(Collection entries)
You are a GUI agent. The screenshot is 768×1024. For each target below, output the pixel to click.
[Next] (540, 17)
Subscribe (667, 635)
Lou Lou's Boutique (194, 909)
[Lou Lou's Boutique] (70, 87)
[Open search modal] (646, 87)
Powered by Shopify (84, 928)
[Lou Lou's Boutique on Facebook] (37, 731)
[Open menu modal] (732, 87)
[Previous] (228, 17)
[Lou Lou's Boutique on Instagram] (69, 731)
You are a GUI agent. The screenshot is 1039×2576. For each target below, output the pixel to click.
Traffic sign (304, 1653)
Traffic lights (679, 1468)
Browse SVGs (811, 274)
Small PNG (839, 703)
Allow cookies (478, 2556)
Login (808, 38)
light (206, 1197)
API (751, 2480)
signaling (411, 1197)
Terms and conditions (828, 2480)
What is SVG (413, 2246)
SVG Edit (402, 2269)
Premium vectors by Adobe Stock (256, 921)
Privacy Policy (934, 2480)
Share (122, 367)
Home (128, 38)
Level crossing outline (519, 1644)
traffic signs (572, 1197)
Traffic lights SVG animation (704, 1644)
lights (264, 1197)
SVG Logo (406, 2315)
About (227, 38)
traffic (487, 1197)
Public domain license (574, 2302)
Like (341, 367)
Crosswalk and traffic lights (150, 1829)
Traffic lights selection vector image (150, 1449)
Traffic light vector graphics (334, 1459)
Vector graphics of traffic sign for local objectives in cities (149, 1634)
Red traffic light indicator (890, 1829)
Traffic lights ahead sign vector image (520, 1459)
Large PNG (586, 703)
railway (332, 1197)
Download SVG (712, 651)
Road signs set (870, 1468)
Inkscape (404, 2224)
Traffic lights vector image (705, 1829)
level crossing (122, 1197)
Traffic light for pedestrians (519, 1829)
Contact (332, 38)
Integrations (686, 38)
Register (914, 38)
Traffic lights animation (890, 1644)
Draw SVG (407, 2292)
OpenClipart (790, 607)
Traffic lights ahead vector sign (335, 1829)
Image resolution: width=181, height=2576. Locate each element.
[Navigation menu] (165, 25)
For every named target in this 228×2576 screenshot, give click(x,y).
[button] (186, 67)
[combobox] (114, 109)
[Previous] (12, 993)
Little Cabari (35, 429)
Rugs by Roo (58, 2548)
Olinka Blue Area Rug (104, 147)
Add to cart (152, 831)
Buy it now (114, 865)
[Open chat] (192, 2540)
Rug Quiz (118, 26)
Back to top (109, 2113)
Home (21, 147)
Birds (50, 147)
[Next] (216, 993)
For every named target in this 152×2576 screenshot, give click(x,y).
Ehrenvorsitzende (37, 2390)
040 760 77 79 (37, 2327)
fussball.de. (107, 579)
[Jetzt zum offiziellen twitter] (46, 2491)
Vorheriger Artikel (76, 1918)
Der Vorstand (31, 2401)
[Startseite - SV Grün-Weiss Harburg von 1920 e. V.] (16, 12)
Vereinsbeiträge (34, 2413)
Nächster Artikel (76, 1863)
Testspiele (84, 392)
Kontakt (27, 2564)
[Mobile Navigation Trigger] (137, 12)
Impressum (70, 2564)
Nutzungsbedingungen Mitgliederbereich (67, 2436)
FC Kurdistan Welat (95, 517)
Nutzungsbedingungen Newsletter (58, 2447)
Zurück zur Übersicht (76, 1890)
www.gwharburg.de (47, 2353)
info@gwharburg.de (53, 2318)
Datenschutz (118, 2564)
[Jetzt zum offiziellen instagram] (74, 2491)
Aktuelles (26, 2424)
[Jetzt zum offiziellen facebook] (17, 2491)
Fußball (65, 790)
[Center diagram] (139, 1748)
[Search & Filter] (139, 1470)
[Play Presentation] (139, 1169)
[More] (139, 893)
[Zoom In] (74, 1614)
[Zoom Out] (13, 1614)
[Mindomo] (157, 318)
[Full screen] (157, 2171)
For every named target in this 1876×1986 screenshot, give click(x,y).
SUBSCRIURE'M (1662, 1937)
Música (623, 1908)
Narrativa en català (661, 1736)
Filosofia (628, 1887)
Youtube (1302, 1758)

**Your instructions**
Could you return exactly the lines above from the line with "[Navigation menu] (165, 25)" to the line with "Back to top (109, 2113)", both included, and nothing else?

**Response to this task**
[Navigation menu] (165, 25)
For every named target in this 228×2576 screenshot, give click(x,y).
[button] (186, 67)
[combobox] (114, 109)
[Previous] (12, 993)
Little Cabari (35, 429)
Rugs by Roo (58, 2548)
Olinka Blue Area Rug (104, 147)
Add to cart (152, 831)
Buy it now (114, 865)
[Open chat] (192, 2540)
Rug Quiz (118, 26)
Back to top (109, 2113)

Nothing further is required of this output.